Visibility metrics in the news media – a few observations

Before I present and briefly discuss the data, let me clarify a few notions.

By metric, I mean "some abstraction that can be
measured." What you weight is a simple metric. How happy you are is
not. In this post we deal with a simple metric — how visible is a
concept (say… football) in the news media.

By measure I mean applying an instrument to a metric. Up on a
scale and we can make a reading of how much you weight. In this post,
the instruments are news search engines. 

By index I mean an aggregate of measures. The main purpose of
an index is to yield a more reliable figure. In this post I report on
the following news engines : {Ask, AllTheWeb, Bloglines, Google, Factiva, Live, Topix and Yahoo!}

By reliable I mean that an instrument produces consistent
estimates of a metric for a specific concept, i.e. if you take the
measure twice, you should get the same value.

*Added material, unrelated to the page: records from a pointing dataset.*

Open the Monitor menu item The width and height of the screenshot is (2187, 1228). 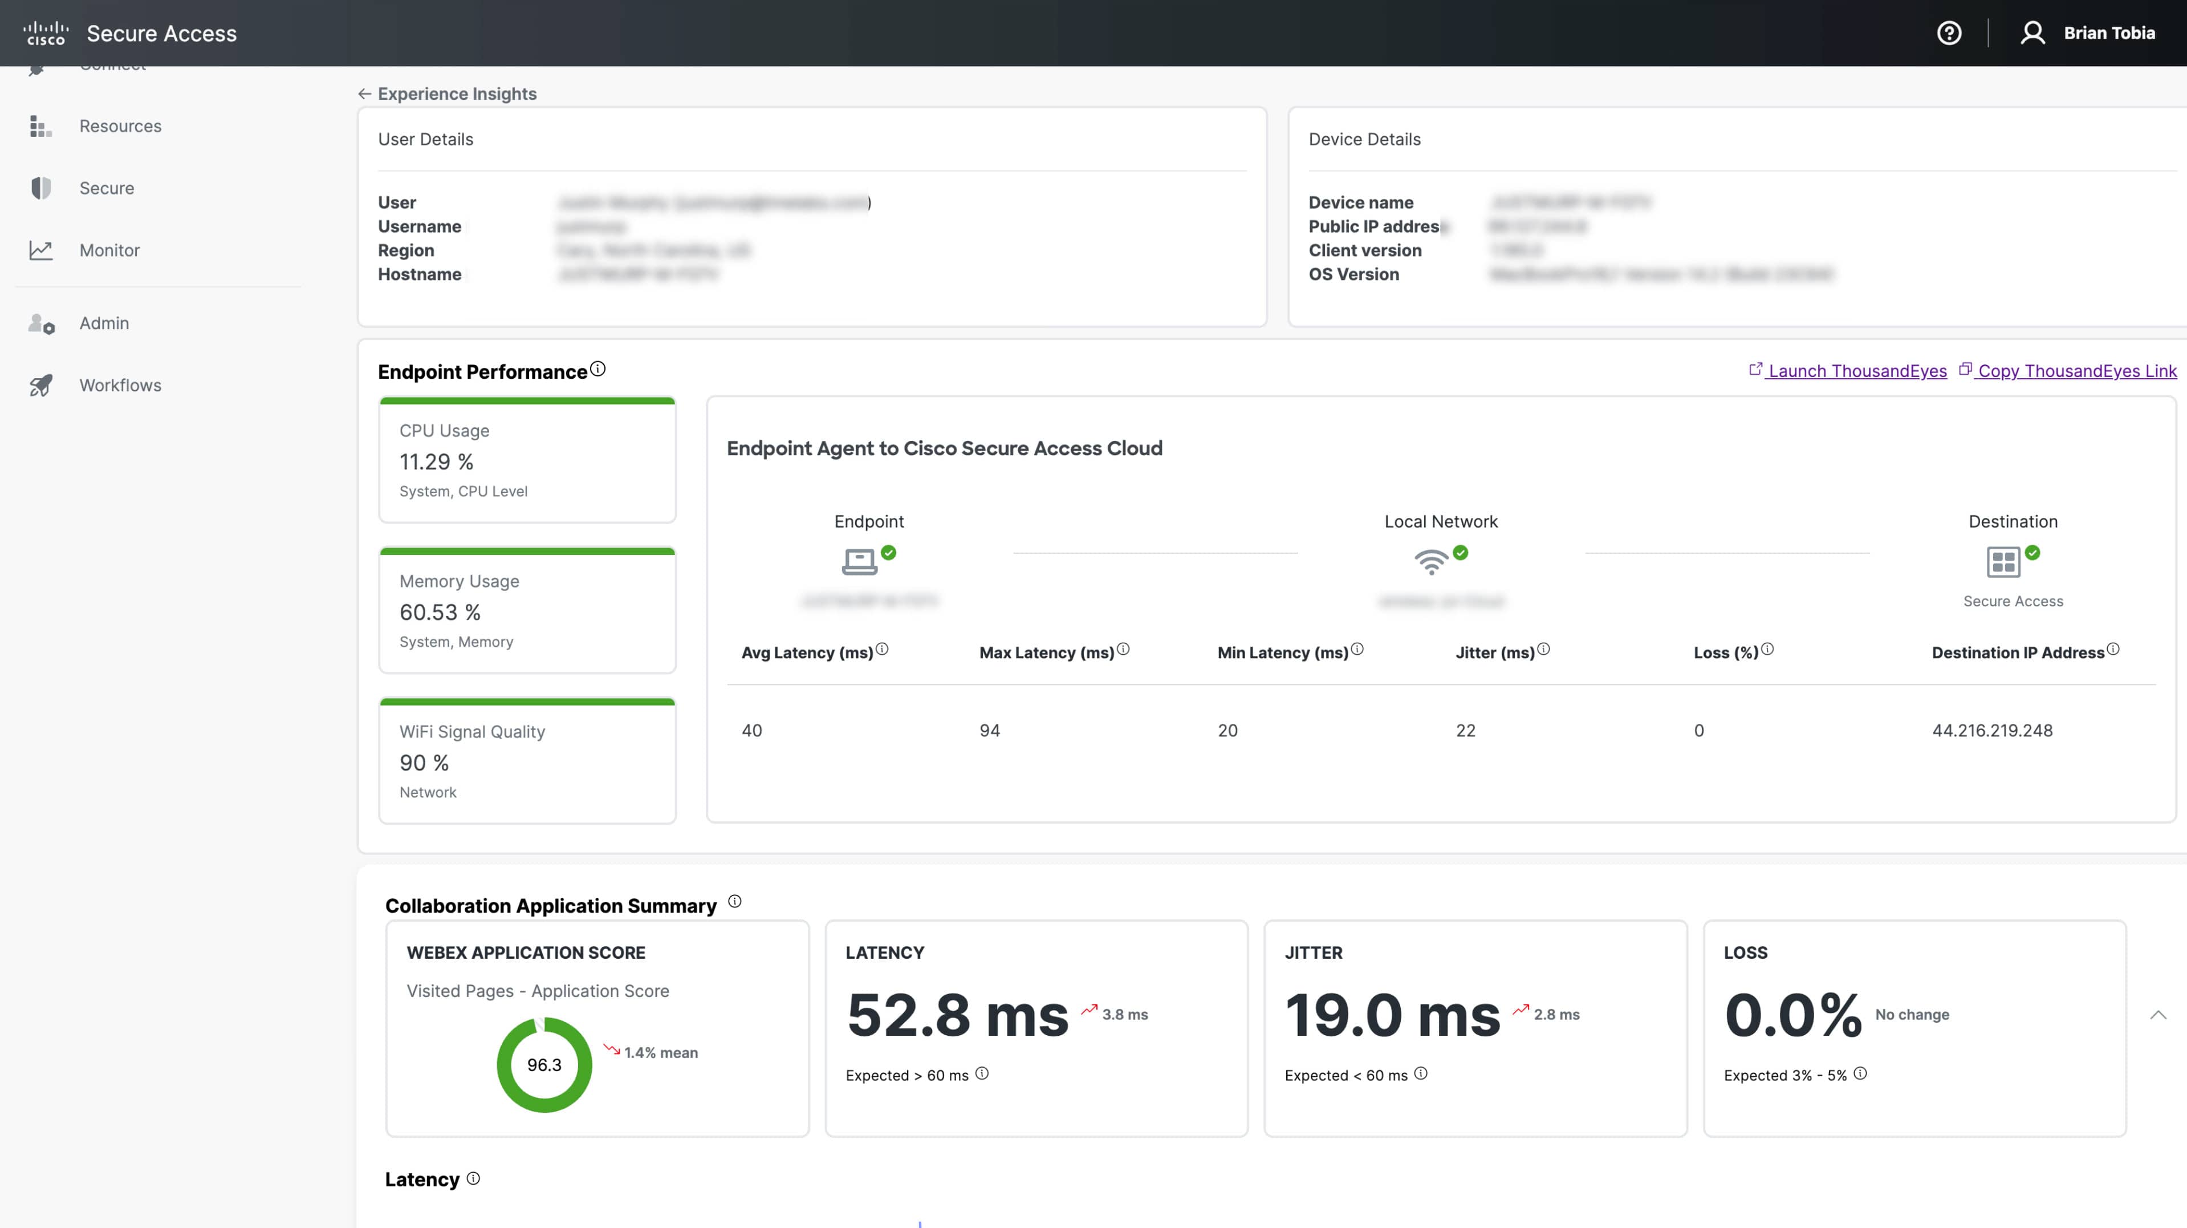tap(110, 251)
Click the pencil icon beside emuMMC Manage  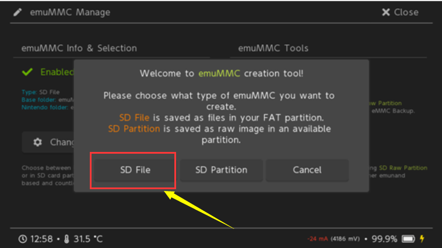(19, 12)
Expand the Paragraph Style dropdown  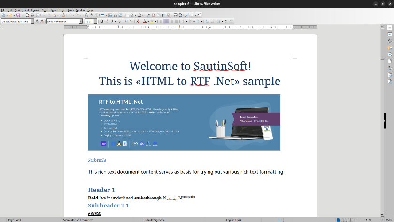32,21
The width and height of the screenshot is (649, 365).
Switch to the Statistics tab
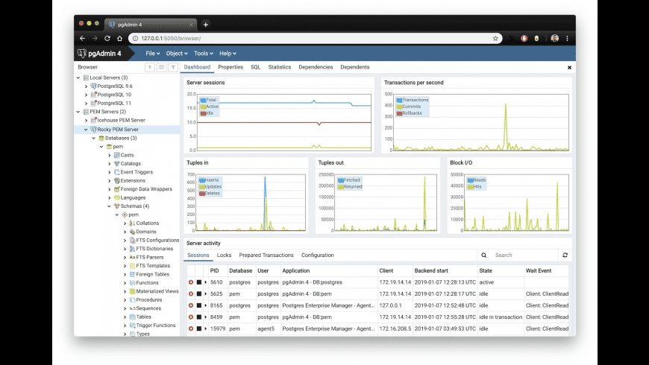tap(280, 67)
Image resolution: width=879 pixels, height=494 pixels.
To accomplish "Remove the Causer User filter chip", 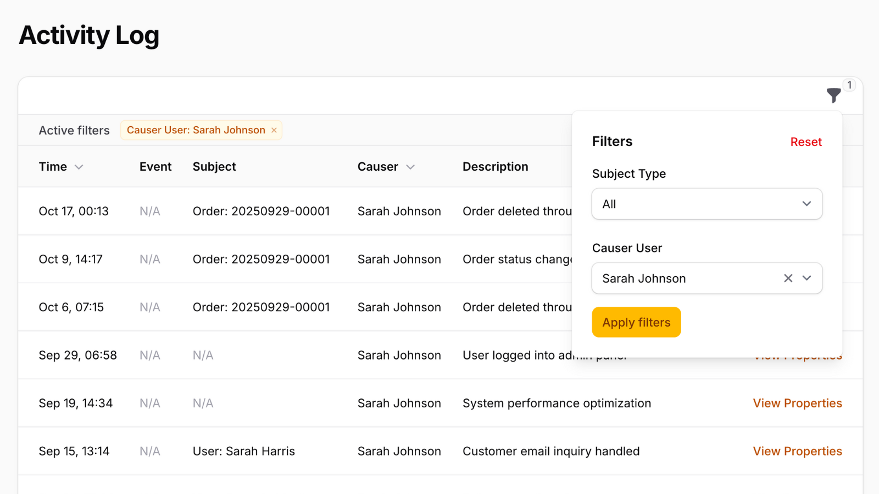I will click(274, 130).
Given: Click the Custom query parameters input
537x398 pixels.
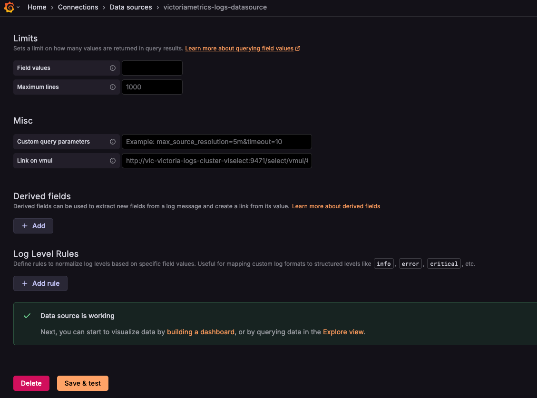Looking at the screenshot, I should 216,142.
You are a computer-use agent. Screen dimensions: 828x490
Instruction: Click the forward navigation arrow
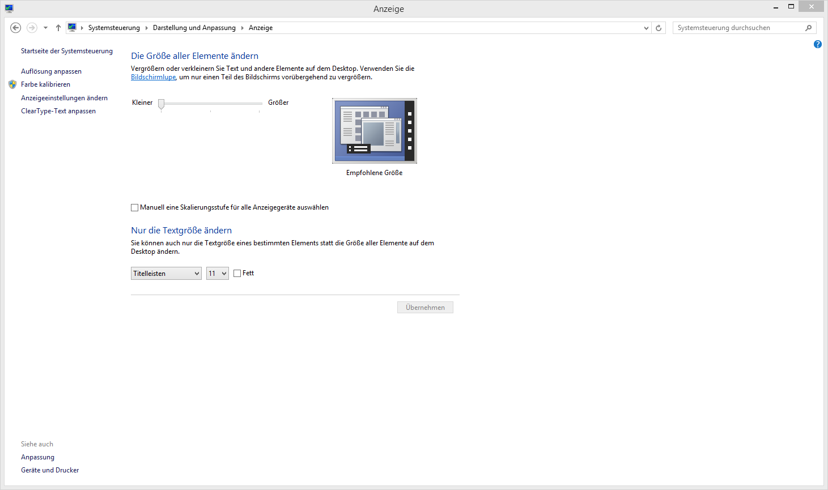32,28
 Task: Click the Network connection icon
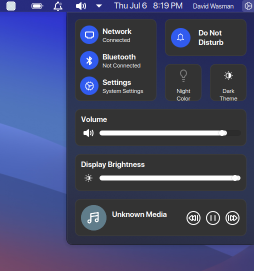90,35
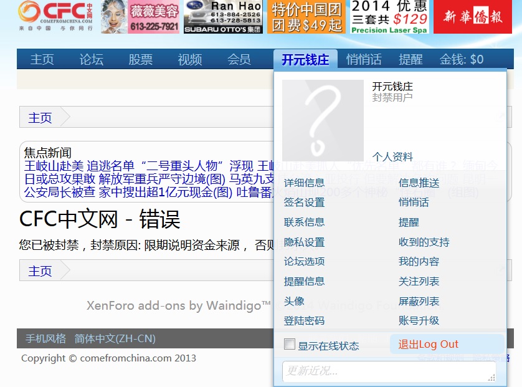Viewport: 522px width, 387px height.
Task: Click the question-mark avatar placeholder
Action: (x=323, y=120)
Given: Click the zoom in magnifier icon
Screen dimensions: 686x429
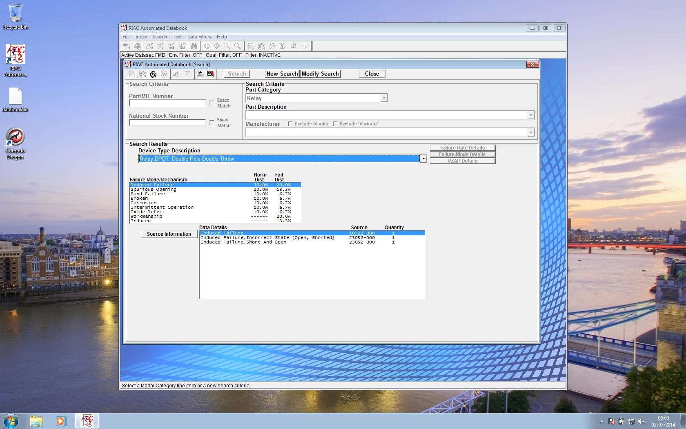Looking at the screenshot, I should (227, 46).
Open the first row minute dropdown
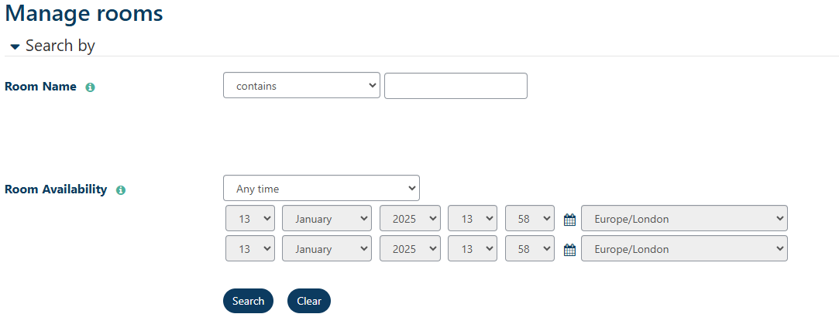The height and width of the screenshot is (331, 839). click(529, 219)
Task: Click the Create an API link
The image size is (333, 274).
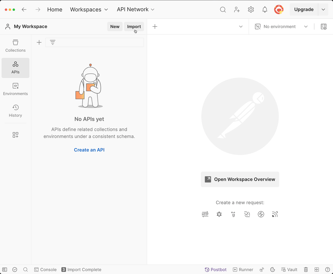Action: (89, 150)
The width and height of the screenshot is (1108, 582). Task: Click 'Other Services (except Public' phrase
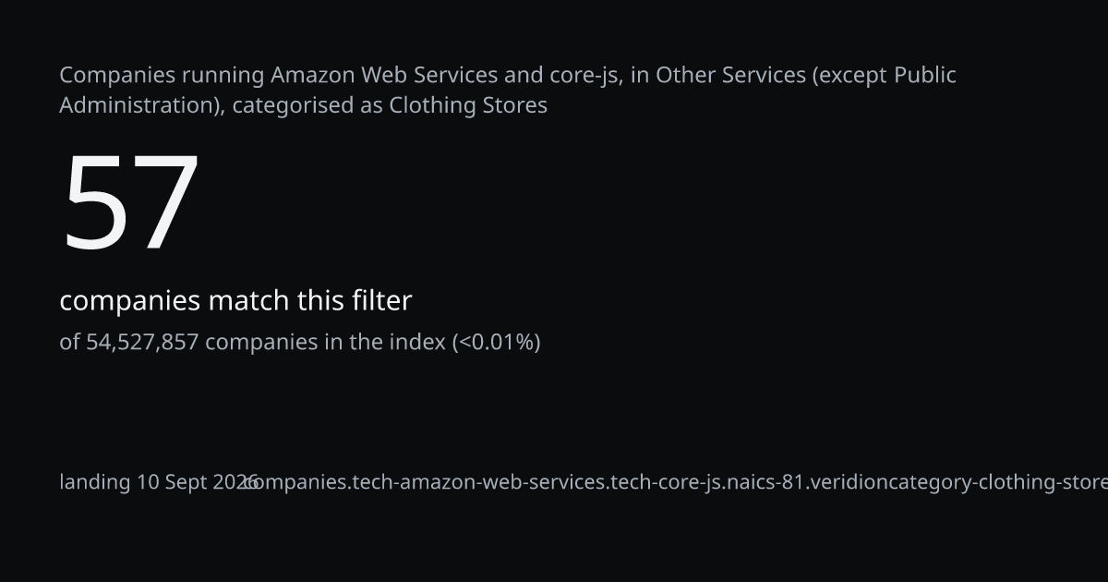[x=806, y=76]
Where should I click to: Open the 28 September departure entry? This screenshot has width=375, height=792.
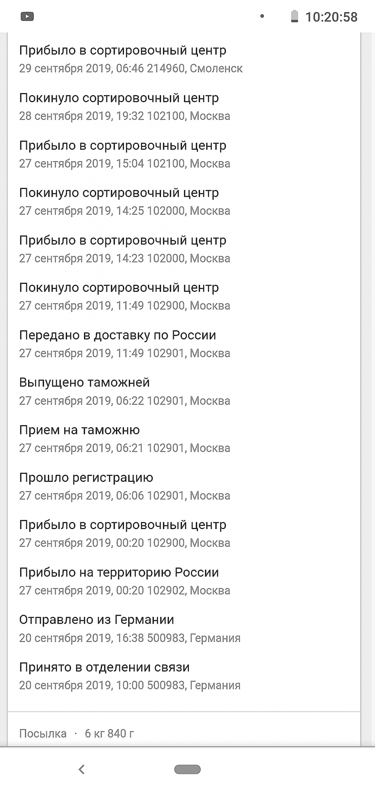click(125, 107)
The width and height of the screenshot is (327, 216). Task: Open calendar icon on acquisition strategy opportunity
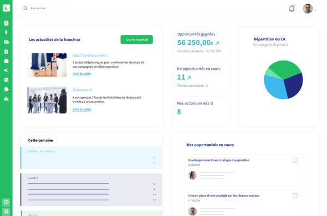click(295, 160)
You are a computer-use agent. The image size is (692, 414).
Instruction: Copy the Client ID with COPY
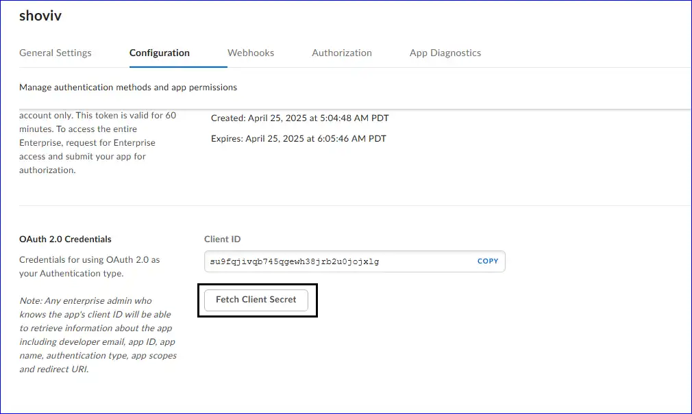pyautogui.click(x=487, y=261)
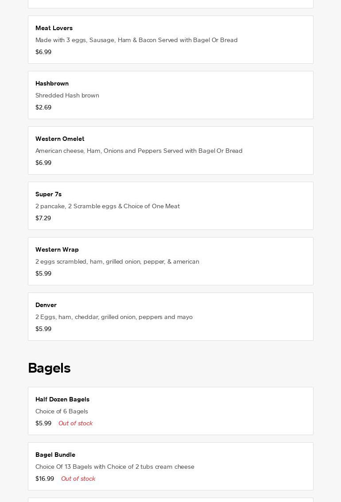Click the Denver ingredients description
The image size is (341, 502).
click(114, 317)
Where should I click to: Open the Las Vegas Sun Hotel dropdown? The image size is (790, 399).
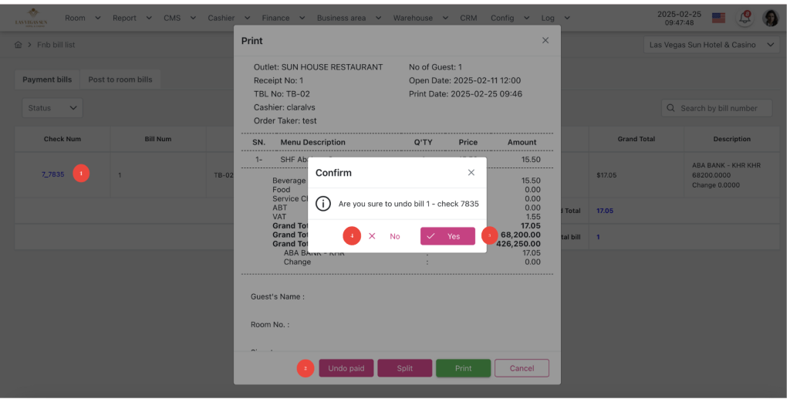(711, 45)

By robust I mean that an index is designed in such a way as to appropriately discount bogus values. More about this in a future post.

To follow on the sports example I introduced a couple of posts back, Table 1
shows the number of results returned by each news search engine for 5
sports. Whenever possible, the search specified a single day (October
1st), but no region nor language restriction.

Two observations should be made. First, there are fairly large
differences across engines. Not considering Ask, Live nor Topix’s
figures (see notes (1) and (3)), counts range from a low of 2,293 news
items to a high of 6,740 news items for football. Second, all engines
produce consistent estimates — on successive requests, counts returned
by an engine will generally not vary by much.

Consistent yet different counts need not be a matter of concern if
counts vary merely by some fixed proportion (i.e. Yahoo! always
returning more items than Factiva). If it were not the case (i.e.
sometimes, Yahoo! claims more items, sometimes Factiva does), then
there would be a problem. To answer this, we must correlate instruments
(the search engines) across concepts (the sports).

Table 2 shows how results correlate across news search
engines. We can readily see that Ask and Live are poor indicators in
our example, because counts have reached their ceilings, therefore
providing no information on relative visibility — according to Ask,
cricket is the most visible sport, dubious as all other engines but one
put it at the bottom. We can also see that Topix’s overall stock of
news items correlates as well as any other engine.

Table 3 shows the customary reliability statistics for our
array of measures (which could become an index).  The Cronbach’s alpha
value (more or less similar to the average correlation between items,
varying between zero for pure noise, up to one for totally reliable)
can be very high. As high as 0.992 if we merely remove counts returned by Ask and Live.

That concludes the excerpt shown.